STAT 19000: Project 5 — Fall 2020

Motivation: As briefly mentioned in project 4, R differs from other programming languages in that typically you will want to avoid using for loops, and instead use vectorized functions and the apply suite. In this project we will demonstrate some basic vectorized operations, and how they are better to use than loops.

Context: While it was important to stop and learn about looping and if/else statements, in this project, we will explore the R way of doing things.

Scope: r, data.frames, recycling, factors, if/else, for

Learning objectives
  • Explain what "recycling" is in R and predict behavior of provided statements.

  • Explain and demonstrate how R handles missing data: NA, NaN, NULL, etc.

  • Demonstrate the ability to use the following functions to solve data-driven problem(s): mean, var, table, cut, paste, rep, seq, sort, order, length, unique, etc.

  • Read and write basic (csv) data.

  • Explain and demonstrate: positional, named, and logical indexing.

  • List the differences between lists, vectors, factors, and data.frames, and when to use each.

  • Demonstrate a working knowledge of control flow in r: for loops .

Dataset

The following questions will use the dataset found in Scholar:

/class/datamine/data/fars

To get more information on the dataset, see here.

Questions

Question 1

The fars dataset contains a series of folders labeled by year. In each year folder there is (at least) the files ACCIDENT.CSV, PERSON.CSV, and VEHICLE.CSV. If you take a peek at any ACCIDENT.CSV file in any year, you’ll notice that the column YEAR only contains the last two digits of the year. Add a new YEAR column that contains the full year. Use the rbind function to create a data.frame called accidents that combines the ACCIDENT.CSV files from the years 1975 through 1981 (inclusive) into one big dataset. After creating that accidents data frame, change the values in the YEAR column from two digits to four digits (i.e., paste a 19 onto each year value).

Here is a video to walk you through the method of solving Question 1.

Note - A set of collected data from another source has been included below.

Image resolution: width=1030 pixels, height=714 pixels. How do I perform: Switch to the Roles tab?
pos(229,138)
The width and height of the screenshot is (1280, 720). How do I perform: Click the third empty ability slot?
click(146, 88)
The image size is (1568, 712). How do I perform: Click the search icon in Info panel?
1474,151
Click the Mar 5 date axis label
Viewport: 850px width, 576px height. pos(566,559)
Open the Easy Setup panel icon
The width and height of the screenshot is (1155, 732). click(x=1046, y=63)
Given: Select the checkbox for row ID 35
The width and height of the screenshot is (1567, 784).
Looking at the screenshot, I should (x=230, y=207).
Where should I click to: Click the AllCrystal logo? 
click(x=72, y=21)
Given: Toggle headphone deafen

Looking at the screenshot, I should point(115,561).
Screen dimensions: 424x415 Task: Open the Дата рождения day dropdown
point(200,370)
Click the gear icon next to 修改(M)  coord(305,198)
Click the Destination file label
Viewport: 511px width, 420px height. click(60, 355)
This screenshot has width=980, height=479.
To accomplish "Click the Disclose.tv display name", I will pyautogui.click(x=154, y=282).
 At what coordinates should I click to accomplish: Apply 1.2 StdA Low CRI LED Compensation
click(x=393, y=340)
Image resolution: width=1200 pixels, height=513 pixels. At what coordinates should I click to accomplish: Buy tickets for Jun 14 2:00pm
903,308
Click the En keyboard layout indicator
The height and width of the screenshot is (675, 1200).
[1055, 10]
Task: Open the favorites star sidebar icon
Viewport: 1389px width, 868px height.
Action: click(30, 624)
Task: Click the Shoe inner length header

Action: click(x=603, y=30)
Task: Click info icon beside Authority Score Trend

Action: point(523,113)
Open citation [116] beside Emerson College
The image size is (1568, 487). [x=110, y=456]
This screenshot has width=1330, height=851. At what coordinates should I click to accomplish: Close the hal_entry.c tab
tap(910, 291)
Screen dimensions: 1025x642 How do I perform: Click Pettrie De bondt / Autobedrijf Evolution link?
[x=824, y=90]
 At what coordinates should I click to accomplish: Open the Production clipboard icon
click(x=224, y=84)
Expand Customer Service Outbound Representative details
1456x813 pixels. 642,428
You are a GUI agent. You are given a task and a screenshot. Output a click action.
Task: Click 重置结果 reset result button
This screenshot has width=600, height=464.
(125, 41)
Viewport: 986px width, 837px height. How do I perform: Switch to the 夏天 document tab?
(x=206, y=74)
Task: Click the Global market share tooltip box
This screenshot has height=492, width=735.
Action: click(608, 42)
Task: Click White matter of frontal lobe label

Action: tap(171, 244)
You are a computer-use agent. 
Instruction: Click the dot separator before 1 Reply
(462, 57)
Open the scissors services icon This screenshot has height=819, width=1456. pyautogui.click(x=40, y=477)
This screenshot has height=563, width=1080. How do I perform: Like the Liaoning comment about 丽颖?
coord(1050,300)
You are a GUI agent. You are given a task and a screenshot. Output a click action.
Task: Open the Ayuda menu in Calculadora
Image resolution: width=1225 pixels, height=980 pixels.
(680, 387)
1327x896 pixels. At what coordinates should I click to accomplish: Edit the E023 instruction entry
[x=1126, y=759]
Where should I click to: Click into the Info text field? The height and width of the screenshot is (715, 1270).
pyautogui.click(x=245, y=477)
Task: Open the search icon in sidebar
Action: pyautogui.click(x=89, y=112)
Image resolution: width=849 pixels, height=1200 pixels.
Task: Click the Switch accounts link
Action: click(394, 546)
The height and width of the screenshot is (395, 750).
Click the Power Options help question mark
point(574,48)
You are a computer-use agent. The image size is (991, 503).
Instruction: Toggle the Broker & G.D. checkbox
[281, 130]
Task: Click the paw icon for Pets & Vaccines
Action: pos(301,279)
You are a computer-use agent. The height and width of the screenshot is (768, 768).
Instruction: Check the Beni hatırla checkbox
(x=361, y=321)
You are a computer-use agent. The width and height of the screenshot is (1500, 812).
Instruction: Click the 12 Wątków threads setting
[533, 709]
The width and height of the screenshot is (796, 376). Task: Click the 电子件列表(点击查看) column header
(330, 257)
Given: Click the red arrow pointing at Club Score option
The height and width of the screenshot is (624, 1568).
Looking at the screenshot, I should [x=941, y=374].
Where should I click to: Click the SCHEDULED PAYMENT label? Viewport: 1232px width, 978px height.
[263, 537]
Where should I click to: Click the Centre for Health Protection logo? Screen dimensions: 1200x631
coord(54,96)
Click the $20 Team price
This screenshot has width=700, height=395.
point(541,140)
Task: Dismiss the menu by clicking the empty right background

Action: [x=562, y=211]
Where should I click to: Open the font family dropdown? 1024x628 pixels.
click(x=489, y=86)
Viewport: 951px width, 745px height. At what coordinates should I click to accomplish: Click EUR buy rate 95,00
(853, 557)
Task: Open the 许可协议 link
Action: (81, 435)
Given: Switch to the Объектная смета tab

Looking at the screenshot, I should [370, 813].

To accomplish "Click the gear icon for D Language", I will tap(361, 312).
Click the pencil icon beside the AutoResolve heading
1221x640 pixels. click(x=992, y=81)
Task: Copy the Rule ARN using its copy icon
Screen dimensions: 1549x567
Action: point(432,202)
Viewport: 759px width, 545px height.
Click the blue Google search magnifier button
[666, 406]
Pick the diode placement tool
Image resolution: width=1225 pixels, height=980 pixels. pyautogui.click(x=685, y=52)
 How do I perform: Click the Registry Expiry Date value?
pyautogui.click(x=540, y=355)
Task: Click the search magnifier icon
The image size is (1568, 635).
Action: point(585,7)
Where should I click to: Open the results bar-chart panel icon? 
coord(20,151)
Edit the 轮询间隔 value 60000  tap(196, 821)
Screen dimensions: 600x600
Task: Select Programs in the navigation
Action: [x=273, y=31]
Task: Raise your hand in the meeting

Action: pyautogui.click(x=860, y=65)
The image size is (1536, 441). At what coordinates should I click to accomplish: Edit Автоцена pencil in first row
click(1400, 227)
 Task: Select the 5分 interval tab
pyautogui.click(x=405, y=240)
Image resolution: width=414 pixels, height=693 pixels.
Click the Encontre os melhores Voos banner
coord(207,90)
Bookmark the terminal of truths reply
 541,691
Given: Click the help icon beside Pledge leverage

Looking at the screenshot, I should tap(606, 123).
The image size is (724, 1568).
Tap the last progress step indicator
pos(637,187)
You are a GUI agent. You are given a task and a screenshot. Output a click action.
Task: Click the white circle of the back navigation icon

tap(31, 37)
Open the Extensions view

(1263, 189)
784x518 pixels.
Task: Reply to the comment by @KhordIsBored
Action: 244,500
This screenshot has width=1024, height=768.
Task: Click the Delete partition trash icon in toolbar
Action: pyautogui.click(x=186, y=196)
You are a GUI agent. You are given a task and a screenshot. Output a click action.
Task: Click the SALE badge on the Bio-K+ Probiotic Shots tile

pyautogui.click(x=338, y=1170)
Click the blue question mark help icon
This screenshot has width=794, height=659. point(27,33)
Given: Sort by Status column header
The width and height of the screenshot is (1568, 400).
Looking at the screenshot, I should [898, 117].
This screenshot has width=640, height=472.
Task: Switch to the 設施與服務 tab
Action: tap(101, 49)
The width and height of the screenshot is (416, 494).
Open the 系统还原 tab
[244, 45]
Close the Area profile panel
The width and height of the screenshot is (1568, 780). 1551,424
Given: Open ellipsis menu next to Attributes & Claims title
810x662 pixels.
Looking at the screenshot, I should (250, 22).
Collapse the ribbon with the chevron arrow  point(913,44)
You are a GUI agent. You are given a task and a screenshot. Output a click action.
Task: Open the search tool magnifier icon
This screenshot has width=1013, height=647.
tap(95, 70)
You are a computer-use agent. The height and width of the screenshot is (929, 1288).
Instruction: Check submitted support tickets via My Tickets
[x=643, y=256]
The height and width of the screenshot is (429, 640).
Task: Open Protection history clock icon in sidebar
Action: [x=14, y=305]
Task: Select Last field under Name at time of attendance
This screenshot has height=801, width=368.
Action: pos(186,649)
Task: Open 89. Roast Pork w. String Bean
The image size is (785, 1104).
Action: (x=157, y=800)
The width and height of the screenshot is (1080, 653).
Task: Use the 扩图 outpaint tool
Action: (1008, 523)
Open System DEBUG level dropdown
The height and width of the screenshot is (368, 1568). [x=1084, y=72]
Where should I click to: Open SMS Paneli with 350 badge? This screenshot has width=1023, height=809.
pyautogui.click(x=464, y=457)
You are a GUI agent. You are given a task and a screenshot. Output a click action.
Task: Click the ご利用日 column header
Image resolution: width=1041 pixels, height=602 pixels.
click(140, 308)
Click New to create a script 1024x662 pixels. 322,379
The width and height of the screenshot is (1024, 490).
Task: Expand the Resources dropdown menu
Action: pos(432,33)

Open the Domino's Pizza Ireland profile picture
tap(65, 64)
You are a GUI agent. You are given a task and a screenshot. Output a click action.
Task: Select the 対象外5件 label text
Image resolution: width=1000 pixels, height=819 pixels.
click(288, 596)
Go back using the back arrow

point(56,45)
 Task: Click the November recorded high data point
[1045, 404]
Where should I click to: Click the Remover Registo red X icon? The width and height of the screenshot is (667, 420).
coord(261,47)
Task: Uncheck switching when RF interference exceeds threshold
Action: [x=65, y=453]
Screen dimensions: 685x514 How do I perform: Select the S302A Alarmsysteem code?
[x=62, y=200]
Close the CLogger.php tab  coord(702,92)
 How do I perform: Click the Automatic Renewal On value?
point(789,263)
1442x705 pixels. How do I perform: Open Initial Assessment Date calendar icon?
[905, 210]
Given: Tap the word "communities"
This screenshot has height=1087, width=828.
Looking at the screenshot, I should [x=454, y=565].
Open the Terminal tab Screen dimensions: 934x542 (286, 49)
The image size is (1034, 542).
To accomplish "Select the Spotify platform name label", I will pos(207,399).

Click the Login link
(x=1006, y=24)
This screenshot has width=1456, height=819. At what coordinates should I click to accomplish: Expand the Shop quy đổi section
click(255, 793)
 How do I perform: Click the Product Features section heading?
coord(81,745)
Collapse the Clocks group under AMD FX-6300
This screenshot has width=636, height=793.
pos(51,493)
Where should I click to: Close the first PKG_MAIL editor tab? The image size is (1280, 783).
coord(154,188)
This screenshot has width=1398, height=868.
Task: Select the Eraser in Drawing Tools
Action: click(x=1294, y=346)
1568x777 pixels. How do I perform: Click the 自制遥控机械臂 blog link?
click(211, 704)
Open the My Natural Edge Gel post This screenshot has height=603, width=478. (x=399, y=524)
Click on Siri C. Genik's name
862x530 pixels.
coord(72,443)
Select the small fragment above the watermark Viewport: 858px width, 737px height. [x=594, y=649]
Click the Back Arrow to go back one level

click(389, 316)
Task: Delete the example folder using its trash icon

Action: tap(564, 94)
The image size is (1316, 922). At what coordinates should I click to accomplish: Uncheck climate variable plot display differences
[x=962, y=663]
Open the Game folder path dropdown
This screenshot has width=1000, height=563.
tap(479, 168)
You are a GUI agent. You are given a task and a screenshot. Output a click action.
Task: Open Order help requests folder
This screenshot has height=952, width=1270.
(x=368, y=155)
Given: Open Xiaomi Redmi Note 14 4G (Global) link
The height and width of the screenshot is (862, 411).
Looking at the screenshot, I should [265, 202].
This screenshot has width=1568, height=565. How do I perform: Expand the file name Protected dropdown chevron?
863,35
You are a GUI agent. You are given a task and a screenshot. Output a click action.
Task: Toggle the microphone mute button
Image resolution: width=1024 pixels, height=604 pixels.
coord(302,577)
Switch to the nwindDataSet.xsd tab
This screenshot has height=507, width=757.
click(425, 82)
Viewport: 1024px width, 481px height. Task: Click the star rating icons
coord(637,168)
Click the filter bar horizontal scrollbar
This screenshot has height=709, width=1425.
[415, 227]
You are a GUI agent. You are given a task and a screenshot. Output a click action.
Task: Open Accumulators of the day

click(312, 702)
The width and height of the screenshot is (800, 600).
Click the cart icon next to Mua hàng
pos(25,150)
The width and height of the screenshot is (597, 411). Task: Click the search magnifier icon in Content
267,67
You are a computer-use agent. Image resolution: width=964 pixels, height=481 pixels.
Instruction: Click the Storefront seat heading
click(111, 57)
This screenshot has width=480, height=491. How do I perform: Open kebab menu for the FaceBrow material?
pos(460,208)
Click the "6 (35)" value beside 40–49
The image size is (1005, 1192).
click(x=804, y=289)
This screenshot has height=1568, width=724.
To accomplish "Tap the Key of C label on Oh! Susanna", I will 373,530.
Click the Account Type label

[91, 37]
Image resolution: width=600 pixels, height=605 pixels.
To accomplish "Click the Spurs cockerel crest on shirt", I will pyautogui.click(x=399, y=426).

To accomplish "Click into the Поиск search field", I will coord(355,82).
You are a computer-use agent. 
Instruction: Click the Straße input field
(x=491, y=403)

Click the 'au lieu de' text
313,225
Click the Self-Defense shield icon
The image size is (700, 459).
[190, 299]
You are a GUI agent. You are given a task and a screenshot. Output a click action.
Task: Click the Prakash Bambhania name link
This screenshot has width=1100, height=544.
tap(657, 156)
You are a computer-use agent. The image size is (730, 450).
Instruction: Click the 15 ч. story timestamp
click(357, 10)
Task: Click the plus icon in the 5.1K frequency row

Here is another video, using two functions you have not (yet) learned, namely, lapply and do.call. You do not need to understand these yet. It is just a glimpse of some powerful functions to come later in the course!

Items to submit
  • R code used to solve the problem/comments explaining what the code does.

  • The result of unique(accidents$YEAR).

Question 2

Using the new accidents data frame that you created in (1), how many accidents are there in which 1 or more drunk drivers were involved in an accident with a school bus?

Look at the variables DRUNK_DR and SCH_BUS.

Here is a video about a related problem with 3 fatalities (instead of considering drunk drivers).

Items to submit
  • R code used to solve the problem/comments explaining what the code does.

  • The result/answer itself.

Question 3

Again using the accidents data frame: For accidents involving 1 or more drunk drivers and a school bus, how many happened in each of the 7 years? Which year had the largest number of these types of accidents?

Here is a video about the related problem with 3 fatalities (instead of considering drunk drivers), tabulated according to year.

Items to submit
  • R code used to solve the problem/comments explaining what the code does.

  • The results.

  • Which year had the most qualifying accidents.

Question 4

Again using the accidents data frame: Calculate the mean number of motorists involved in an accident (variable PERSON) with i drunk drivers, where i takes the values from 0 through 6.

It is OK that there are no accidents involving just 5 drunk drivers.

You can use either a for loop or a tapply function to accomplish this question.

Here is a video about the related problem with 3 fatalities (instead of considering drunk drivers). We calculate the mean number of fatalities for accidents with i drunk drivers, where i takes the values from 0 through 6.

Items to submit
  • R code used to solve the problem/comments explaining what the code does.

  • The output from running your code.

Question 5

Again using the accidents data frame: We have a theory that there are more accidents in cold weather months for Indiana and states around Indiana. For this question, only consider the data for which STATE is one of these: Indiana (18), Illinois (17), Ohio (39), or Michigan (26). Create a barplot that shows the number of accidents by STATE and by month (MONTH) simultanously. What months have the most accidents? Are you surprised by these results? Explain why or why not?

We guide students through the methodology for Question 5 in this video. We also add a legend, in case students want to distinguish which stacked barplot goes with each of the four States.

Items to submit
  • R code used to solve the problem/comments explaining what the code does.

  • The output (plot) from running your code.

  • 1-2 sentences explaining which month(s) have the most accidents and whether or not this surprises you.

OPTIONAL QUESTION

Spruce up your plot from (5). Do any of the following:

  • Add vibrant (and preferably colorblind friendly) colors to your plot

  • Add a title

  • Add a legend

  • Add month names or abbreviations instead of numbers

Here is a resource to get you started.

Items to submit
  • R code used to solve the problem/comments explaining what the code does.

  • The output (plot) from running your code.